Перед церковью он остановился, сел на каменные ступеньки и достал из нагрудного кармана фотографию, истрепанную от постоянного рассматривания. Старая фотография его мамы. Этот снимок отец сделал во время свадебного путешествия: Мария Розенберг на ступеньках загородного дома между колоннами портика. Она опирается правой рукой о колонну и, подставив лицо солнцу, смотрит вдаль. Сын представлял себе, что она смотрела на пшеничное поле. На Марии было свободное белое платье с короткими рукавами и соломенная шляпа, отбрасывавшая тень на глаза. Голову она держала высоко, и на шее можно было разглядеть решительно выступавшие мышцы. Георг знал каждую тень, каждую складку на ее платье. В тот день, когда ее сфотографировали, должно быть, дул сильный ветер, потому что платье плотно облегало ее тело; под тканью вырисовывались грудь и бедра. Сын думал о теплом ветре и о том, как он прижимался к ее телу. Потом он рефлекторно перевел взгляд к темному пятну в нижнем углу фотографии. Там была тень отца, стоявшего напротив и державшего фотоаппарат. Это был досадный изъян, и сын уже много раз думал о том, как бы отретушировать фотографию и удалить раздражавшее пятно. Все чаще он представлял себя вместо отца рядом с матерью в свадебном путешествии. Он представлял себе, как бы он взял ее за руку и побежал с ней по пшеничному полю. Посреди поля, сняв с нее соломенную шляпу и подбросив вверх, как в игре, он поцеловал бы ее.

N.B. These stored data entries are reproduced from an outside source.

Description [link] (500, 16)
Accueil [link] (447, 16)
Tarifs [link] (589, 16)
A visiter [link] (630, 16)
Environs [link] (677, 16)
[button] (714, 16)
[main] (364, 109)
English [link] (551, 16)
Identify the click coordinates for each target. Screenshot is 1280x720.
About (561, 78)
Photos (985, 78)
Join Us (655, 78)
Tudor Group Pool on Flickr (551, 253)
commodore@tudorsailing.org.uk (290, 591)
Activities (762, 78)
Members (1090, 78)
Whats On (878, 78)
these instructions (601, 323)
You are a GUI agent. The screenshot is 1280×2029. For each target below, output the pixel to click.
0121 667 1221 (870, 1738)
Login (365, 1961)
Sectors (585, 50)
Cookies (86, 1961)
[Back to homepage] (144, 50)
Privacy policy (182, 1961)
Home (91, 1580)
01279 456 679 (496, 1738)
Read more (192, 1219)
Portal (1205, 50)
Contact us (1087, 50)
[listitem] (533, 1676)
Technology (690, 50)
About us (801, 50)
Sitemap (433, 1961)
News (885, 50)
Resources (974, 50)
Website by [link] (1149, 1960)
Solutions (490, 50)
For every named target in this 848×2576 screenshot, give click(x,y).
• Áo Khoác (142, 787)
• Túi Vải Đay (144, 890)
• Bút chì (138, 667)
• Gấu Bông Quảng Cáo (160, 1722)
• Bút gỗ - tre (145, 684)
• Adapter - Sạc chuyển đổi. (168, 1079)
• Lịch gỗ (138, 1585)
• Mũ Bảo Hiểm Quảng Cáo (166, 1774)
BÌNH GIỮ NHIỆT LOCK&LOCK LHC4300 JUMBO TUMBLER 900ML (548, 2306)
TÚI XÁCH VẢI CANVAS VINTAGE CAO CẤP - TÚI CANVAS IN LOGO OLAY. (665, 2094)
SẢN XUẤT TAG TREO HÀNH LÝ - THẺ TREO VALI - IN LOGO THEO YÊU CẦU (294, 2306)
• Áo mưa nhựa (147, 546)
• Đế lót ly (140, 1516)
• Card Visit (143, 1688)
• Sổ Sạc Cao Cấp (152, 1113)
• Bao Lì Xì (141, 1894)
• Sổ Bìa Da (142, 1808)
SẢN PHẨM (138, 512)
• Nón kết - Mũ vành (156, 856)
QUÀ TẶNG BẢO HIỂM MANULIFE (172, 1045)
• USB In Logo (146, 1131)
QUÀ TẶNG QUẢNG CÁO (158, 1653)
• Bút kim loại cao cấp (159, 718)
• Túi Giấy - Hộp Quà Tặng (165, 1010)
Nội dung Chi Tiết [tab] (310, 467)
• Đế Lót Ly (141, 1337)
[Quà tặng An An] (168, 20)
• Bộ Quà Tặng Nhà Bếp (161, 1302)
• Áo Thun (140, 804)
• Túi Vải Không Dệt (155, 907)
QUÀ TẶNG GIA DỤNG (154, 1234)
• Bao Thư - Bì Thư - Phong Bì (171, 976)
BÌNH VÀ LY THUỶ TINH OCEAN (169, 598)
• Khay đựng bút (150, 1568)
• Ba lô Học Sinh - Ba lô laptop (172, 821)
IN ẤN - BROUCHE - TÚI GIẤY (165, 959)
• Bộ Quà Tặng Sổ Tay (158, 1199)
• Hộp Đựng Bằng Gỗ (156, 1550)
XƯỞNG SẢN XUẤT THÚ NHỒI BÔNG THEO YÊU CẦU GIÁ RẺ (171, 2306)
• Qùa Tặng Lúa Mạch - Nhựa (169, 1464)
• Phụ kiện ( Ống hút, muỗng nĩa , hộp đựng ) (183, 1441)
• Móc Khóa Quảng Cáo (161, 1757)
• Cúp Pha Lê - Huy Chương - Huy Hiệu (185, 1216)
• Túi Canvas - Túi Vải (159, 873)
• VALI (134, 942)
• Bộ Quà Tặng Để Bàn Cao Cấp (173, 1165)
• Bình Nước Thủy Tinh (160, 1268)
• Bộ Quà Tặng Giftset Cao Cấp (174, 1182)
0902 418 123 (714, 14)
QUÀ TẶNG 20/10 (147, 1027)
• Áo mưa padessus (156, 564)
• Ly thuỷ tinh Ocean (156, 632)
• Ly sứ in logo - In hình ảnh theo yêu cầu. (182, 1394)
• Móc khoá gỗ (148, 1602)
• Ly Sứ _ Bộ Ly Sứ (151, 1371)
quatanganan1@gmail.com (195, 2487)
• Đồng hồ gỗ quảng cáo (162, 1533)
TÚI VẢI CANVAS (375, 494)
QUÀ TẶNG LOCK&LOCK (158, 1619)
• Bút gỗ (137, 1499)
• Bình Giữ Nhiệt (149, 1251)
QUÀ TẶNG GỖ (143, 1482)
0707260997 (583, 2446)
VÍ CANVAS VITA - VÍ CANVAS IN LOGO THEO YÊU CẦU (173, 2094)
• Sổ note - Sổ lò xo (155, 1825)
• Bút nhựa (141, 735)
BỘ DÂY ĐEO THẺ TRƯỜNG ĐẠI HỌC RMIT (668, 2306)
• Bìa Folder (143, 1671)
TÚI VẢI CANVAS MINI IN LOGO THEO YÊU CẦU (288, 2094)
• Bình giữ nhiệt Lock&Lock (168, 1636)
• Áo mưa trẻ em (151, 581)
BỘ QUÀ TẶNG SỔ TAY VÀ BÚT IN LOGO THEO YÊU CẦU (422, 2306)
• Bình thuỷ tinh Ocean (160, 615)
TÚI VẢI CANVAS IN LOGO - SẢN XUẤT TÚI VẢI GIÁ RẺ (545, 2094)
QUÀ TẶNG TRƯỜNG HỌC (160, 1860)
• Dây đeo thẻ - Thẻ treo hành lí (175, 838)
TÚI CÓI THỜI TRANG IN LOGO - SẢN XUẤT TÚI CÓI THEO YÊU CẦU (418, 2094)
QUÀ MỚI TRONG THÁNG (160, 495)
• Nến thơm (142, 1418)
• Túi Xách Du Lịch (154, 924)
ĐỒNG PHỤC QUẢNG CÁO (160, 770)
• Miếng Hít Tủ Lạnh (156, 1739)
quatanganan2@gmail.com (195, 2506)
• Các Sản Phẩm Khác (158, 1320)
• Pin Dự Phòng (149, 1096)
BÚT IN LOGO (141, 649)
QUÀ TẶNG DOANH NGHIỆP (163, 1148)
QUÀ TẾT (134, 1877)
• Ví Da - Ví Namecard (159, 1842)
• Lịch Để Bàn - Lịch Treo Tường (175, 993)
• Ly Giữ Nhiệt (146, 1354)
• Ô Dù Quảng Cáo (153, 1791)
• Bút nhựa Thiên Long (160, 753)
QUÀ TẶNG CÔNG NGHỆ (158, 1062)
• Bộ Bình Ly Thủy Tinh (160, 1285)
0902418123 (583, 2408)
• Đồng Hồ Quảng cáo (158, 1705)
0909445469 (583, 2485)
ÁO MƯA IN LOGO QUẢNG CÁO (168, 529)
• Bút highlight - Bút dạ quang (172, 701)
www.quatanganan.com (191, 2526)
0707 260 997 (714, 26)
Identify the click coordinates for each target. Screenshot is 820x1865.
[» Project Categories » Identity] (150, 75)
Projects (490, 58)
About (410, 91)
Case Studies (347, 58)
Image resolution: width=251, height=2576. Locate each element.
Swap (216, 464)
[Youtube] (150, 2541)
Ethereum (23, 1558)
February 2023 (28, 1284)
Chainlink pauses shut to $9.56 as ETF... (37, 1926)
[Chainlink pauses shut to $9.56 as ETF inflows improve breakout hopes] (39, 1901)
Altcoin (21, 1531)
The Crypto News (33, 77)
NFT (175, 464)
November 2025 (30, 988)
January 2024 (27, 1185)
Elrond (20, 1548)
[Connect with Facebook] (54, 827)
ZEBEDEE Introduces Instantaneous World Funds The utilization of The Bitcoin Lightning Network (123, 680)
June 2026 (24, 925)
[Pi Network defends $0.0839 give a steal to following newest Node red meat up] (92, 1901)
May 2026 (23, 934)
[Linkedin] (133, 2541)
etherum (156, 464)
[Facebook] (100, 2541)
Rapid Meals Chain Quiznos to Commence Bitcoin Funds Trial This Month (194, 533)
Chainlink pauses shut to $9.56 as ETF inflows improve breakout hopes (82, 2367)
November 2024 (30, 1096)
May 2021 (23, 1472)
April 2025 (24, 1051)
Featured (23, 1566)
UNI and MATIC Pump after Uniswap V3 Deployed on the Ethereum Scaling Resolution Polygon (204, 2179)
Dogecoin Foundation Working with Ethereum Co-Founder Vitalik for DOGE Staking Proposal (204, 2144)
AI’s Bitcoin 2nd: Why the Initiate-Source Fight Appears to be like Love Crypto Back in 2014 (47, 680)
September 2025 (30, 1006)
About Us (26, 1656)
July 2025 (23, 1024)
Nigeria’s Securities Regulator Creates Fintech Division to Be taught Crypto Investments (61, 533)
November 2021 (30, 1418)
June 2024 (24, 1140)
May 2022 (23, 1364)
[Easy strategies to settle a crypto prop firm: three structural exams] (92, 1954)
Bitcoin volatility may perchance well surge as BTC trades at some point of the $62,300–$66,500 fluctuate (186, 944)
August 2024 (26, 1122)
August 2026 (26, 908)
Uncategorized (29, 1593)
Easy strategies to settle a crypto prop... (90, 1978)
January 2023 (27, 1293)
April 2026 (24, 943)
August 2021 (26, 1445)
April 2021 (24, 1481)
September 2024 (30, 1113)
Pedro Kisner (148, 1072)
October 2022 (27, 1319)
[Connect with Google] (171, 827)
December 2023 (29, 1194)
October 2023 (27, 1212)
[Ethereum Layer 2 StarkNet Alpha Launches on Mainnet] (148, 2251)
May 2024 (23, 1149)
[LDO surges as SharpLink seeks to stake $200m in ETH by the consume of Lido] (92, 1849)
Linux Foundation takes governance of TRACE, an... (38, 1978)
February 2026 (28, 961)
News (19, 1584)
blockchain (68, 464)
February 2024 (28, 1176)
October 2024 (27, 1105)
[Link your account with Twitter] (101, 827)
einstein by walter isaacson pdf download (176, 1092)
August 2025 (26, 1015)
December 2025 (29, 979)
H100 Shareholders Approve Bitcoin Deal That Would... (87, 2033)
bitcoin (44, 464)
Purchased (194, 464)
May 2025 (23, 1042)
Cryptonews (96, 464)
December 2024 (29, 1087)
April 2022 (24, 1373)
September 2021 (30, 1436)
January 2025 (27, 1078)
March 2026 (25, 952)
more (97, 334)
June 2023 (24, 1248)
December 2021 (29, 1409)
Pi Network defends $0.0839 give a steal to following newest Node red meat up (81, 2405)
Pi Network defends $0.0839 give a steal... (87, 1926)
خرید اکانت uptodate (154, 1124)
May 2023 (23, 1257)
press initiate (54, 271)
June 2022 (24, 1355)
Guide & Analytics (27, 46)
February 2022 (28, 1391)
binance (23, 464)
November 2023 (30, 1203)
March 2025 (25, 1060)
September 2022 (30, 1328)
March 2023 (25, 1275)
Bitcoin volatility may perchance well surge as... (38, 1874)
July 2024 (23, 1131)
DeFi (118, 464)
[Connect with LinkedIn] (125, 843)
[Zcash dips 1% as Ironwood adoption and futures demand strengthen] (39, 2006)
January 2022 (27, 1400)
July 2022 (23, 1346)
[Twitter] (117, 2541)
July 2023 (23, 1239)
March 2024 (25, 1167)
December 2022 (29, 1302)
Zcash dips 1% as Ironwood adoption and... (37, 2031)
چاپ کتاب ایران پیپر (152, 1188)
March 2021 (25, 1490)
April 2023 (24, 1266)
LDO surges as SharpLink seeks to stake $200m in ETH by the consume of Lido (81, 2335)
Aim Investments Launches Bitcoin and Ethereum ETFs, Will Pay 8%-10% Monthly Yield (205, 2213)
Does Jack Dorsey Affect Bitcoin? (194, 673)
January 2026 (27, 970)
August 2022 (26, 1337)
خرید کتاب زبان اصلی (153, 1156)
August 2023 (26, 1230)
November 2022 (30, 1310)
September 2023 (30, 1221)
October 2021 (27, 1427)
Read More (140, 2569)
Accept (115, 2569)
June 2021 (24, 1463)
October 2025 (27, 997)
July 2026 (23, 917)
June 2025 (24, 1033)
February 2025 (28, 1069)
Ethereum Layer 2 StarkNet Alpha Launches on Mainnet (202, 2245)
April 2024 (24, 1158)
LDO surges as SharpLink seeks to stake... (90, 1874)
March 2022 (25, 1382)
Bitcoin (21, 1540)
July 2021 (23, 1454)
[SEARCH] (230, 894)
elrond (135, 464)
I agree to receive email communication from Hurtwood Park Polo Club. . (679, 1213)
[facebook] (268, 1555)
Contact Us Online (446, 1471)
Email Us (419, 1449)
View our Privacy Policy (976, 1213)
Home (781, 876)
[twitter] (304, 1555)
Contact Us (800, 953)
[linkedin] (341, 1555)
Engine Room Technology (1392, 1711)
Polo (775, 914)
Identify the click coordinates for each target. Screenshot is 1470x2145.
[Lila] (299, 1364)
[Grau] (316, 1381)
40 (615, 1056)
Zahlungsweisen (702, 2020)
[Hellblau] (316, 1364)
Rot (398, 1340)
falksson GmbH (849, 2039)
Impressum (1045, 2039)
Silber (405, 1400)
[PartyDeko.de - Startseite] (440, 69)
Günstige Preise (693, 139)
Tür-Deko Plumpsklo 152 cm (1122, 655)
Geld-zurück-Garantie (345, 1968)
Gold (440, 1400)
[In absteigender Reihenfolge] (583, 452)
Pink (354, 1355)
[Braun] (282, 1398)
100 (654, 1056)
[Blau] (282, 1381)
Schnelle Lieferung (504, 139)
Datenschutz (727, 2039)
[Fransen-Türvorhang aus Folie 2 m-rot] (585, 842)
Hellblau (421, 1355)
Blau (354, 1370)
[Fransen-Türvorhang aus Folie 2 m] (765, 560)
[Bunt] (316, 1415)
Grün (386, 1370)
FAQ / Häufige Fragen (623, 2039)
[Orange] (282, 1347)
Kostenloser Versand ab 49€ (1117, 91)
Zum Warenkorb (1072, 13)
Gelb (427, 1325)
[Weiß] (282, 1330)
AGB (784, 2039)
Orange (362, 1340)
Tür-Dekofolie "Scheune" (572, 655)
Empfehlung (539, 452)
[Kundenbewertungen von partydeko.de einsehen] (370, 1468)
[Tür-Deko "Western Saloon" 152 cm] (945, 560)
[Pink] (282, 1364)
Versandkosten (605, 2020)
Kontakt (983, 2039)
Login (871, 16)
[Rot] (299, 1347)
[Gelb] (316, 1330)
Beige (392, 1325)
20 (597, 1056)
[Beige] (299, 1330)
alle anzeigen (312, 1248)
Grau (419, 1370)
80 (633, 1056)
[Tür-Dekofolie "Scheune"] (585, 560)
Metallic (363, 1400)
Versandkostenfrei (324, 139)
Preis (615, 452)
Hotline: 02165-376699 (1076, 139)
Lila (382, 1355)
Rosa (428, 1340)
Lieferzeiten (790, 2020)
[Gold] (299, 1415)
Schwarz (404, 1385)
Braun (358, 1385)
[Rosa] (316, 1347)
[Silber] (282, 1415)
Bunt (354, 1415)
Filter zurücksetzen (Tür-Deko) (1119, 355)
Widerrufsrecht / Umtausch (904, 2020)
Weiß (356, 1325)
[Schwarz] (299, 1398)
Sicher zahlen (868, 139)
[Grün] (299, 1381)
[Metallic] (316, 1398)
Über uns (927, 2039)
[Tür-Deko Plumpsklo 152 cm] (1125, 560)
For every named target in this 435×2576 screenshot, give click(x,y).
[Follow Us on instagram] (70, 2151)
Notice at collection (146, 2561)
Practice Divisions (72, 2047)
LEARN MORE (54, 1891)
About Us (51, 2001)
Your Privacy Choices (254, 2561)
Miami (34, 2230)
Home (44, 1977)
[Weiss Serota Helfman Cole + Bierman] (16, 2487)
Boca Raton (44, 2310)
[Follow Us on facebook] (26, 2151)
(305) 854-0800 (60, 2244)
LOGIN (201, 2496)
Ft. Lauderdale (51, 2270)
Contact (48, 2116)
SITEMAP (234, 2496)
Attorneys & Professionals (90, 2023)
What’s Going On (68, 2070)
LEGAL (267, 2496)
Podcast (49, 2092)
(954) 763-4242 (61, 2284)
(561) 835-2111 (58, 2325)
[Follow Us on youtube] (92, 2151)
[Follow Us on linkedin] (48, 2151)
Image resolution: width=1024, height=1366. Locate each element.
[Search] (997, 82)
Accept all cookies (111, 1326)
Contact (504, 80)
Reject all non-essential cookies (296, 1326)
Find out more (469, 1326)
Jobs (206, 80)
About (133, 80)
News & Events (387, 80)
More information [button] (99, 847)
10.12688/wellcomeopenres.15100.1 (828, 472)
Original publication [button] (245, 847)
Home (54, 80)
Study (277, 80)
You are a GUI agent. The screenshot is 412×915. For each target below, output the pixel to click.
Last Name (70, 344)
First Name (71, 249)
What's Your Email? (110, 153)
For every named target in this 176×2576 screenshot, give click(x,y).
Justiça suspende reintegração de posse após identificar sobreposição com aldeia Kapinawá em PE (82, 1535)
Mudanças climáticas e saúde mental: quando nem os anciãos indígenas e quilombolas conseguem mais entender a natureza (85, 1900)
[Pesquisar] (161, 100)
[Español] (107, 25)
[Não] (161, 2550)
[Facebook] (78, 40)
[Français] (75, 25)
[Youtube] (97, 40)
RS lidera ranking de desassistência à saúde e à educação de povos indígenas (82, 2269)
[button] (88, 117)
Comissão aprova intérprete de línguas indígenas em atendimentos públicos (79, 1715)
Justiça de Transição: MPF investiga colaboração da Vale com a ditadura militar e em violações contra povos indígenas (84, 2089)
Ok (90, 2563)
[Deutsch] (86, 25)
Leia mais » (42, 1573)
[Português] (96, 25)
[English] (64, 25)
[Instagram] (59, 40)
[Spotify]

Георг сидел на ступеньках церкви с фотографией в руке и плакал. Ему не давала покоя одна мысль: он не мог понять, как эта женщина на снимке, только и мечтавшая о том, чтобы быть с ним, бежать с ним по пшеничному полю, через секунду после вспышки фотоаппарата ушла с тенью, которая была его отцом. Наверняка отец не побежал бы с ней по полю, скорее всего он даже не заметил его, а просто, сделав снимок, быстро убрал фотоаппарат в футляр, сел на ближайший автобус и уехал.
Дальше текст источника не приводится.